The corpus callosum in Pick's disease, Alzheimer's disease, and amyotrophic lateral sclerosis: gliosis implies possible clinical consequence.

Abstract

Lesions of the corpus callosum have the potential to interfere with a neurologically impaired individual's ability to function in day-to-day activities, since the corpus callosum is important for a number of higher-order activities that involve information transfer between the left and right hemispheres. Even in normal individuals, callosal lesions may lead to apraxia, agraphia, and even an alien hand syndrome whereby the person is unable to control the actions of a hand. It is easy to envisage that callosal damage could compound cognitive symptoms in individuals with dementia. However, despite the common presence of apraxia in dementia, physicians and other healthcare providers rarely focus on callosalfunction in dementia patients.
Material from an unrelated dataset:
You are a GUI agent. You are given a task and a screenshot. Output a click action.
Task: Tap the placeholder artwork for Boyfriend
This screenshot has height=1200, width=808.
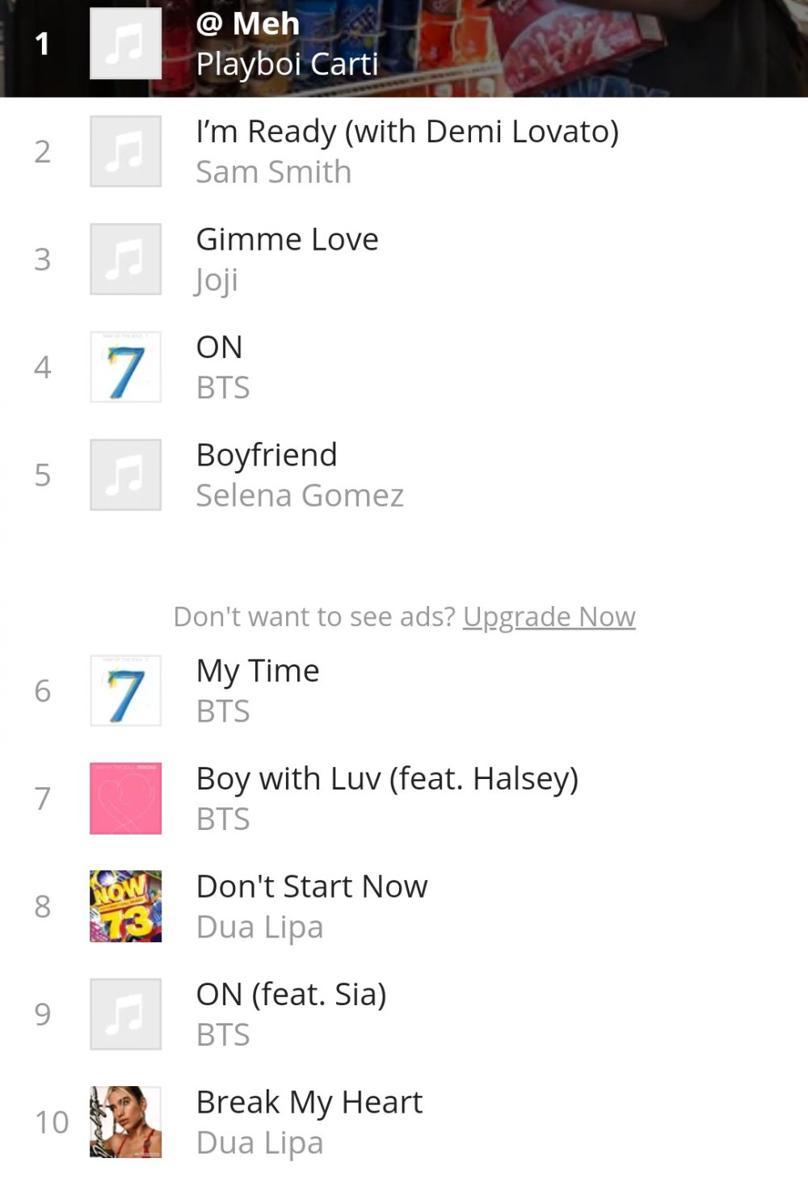(126, 475)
The current manuscript compares pathological data from a variety of patients with dementia with age-matched control subjects showing callosal gliosis in neurodegenerative diseases including Alzheimer's disease (AD), frontotemporal dementia (FTD), and amyotrophic lateral sclerosis. We conclude that callosal gliosis is not uncommon, particularly in patients with AD and FTD. Given the severity of this pathology in some cases, we cannot exclude the possibility that it is clinically relevant. Clinical implications are discussed, and it is recommended that further studies be done to determine whether there is a relevant clinical correlate.